Required tasks -
#1 Translate this sentence from the forum post on goalie statistics into Spanish: "However, the single biggest emotional influence on the game is a bad goal against."
#2 Pick up the forum post on goalie statistics after its last sentence and keep writing it.

Text excerpt -
··········

BigBadBruins7708
Registered User
I'll never understand - especially today (meaning, the last 25-30 years or so - how GAA is a team stat and save pct is an individual stat. They are both impacted, chiefly, by the exact same thing: goals against.
Save is the expected result. It has no real value to the game. However, the single biggest emotional influence on the game is a bad goal against. Every goalie is giving up two goals...so what difference does it make if you do it on 17 shots or 34 shots?
I remember an old argument about Ovechkin's shooting percentage back in the day...some folks calling him a "volume shooter" and remarking about how underwhelming that 10 or 11 (or whatever) percent scoring rate is...but my thought is: you'd be upset if Ovechkin was a 10% shooter on 1000 shots? Of course not.
It's a touch disingenuous maybe, but - generally speaking - no one gives a rat's behind about shots or shooting percentage for players...but somehow the same stat is considered gospel for goaltenders...
And then you throw in that, to some degree, teams can control the amount of shots they give up from a tactical perspective. Like the old Claude Julien Bruins were all about giving up perimeter shots, then they'd eat rebounds with some of the great box out men that they had...so, you sit there and allow long shots, you pump up save pct numbers for virtually any goalie that walked through the door...meanwhile, you look at some of the DPE Devils teams, they defended lines and fought against shots (back then, longer shots were still threatening). So NJ protected lines, more than their net, so that forced dump-ins, and limited shots. So, Brodeur takes a lot of flack for not having an amazing save pct. but that is not representative of his play...because, like I said, everyone gives up 2...so what choice did Brodeur have? He didn't give up 3, because otherwise, who cares...? No one's talking about the guy giving up 3. Should he have given up 1? Then there'd be no discussion, he'd be clearly the best ever.

··········

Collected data

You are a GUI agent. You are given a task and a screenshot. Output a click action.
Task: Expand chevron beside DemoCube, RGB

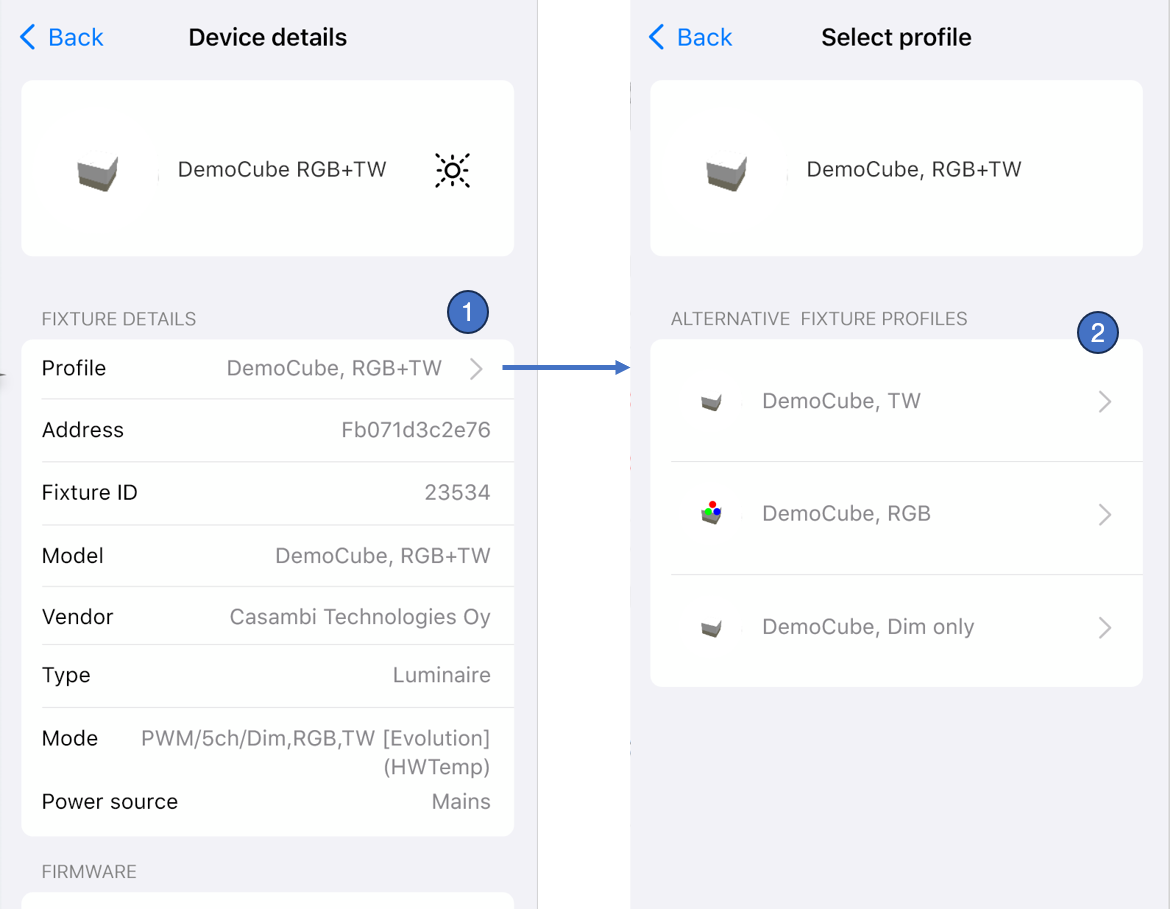point(1104,515)
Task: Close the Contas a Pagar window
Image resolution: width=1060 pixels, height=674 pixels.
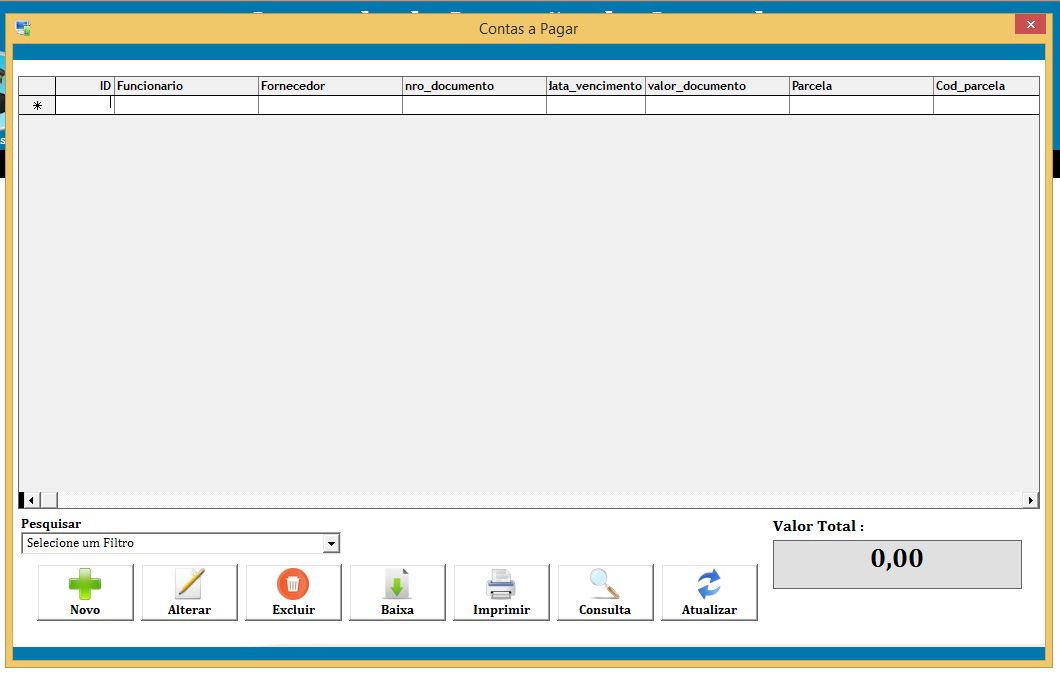Action: (x=1029, y=24)
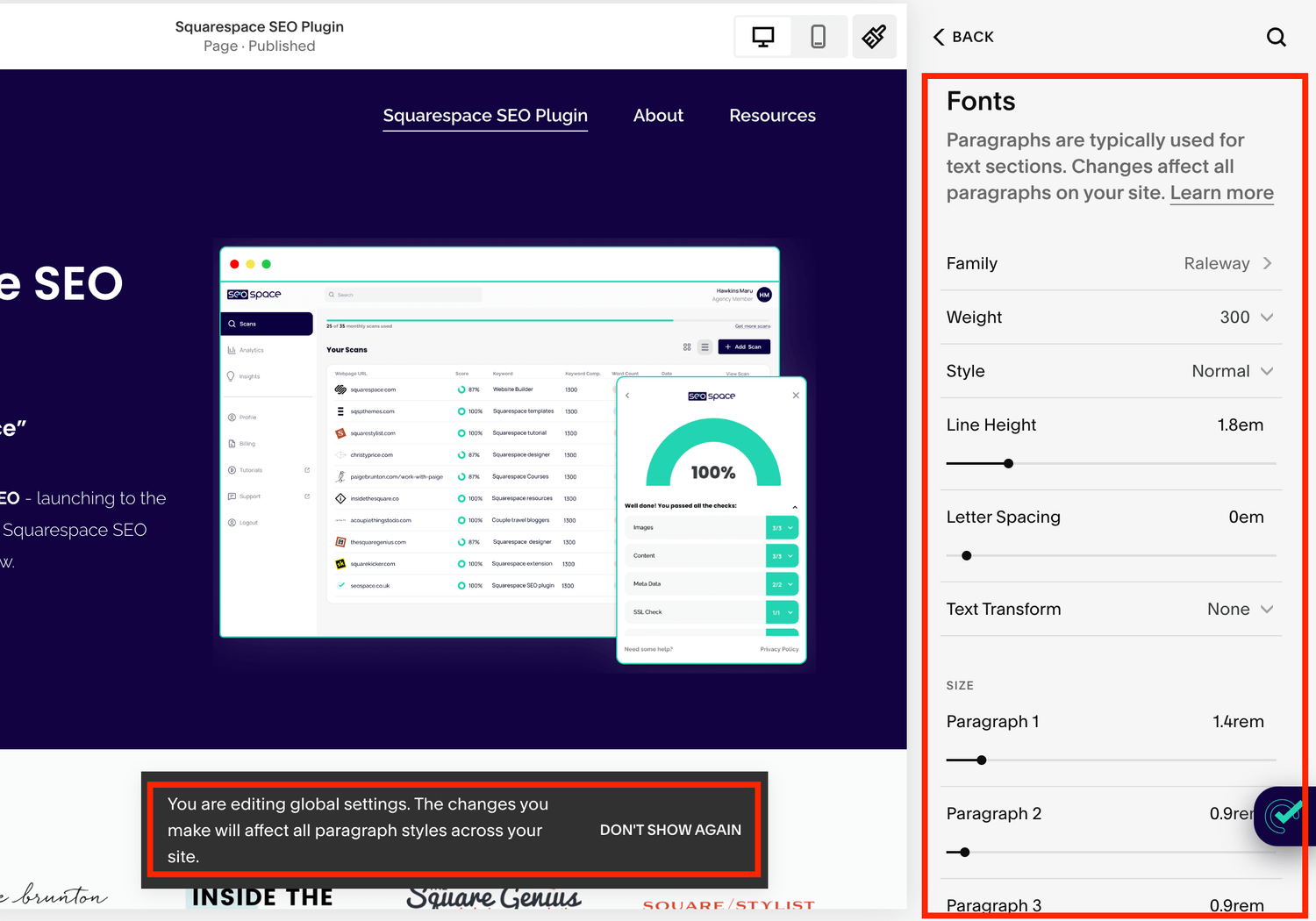
Task: Click the search magnifier in the styles panel
Action: click(x=1276, y=37)
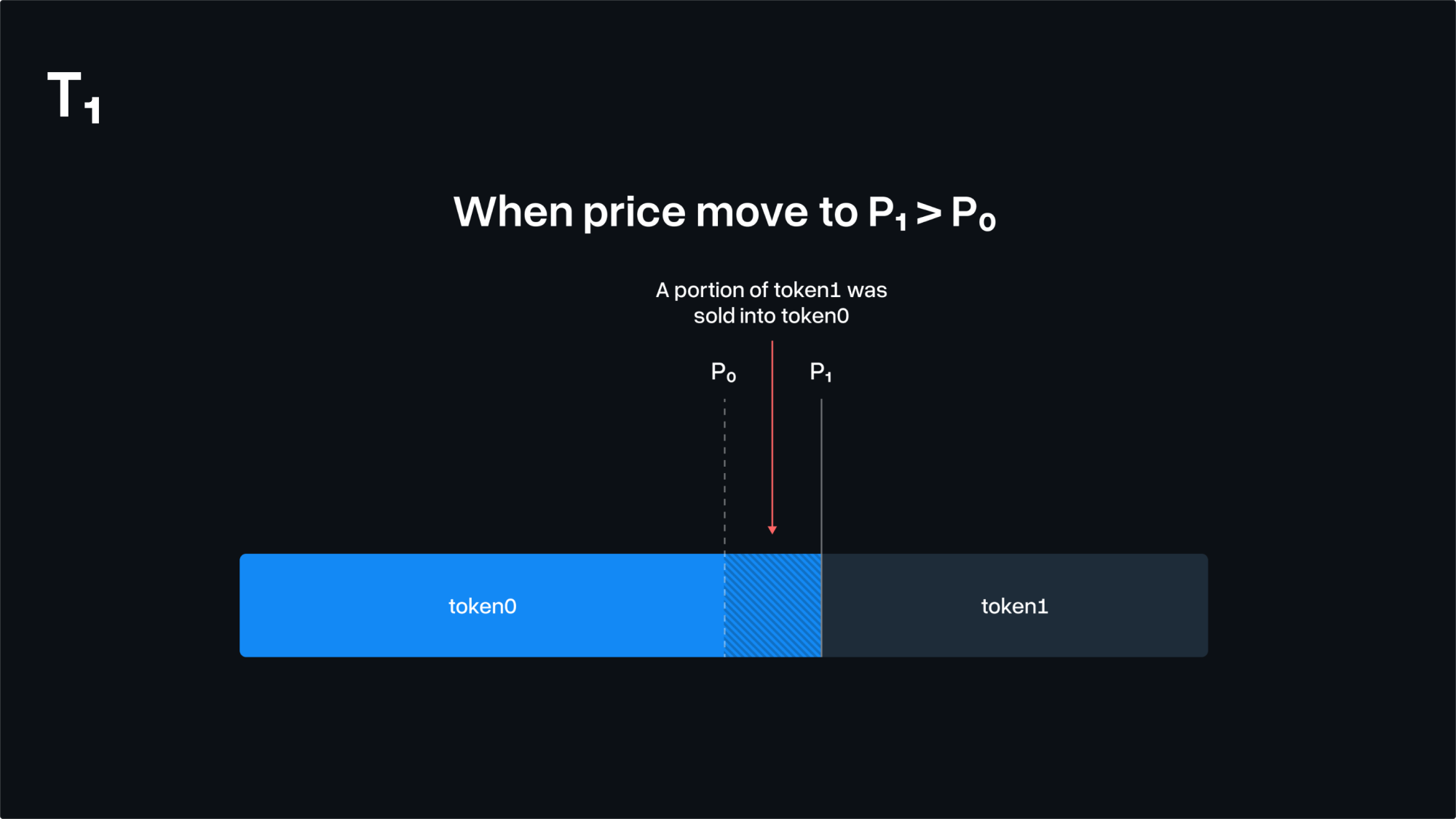Click the dashed P0 vertical marker line

coord(724,527)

··········

Results -
#1 Sin embargo, la mayor influencia emocional en el partido es un mal gol en contra.

#2
It might be interesting to see what save percentages look like on certain chances broken down by shot location on the net...but in its current state of "every shot is equal", it doesn't do much for me.
Though, there's that thread floating around where me and a former pro goalie sat down and put goaltenders into tiers of talent and compared it against their save pct. It's not like save pct. has an inverse relationship with talent or anything...but I just don't know how many times save pct. has to spit out completely random names at the top of it before folks start to go, "hmm, ya know, maybe we better take a different angle on this..."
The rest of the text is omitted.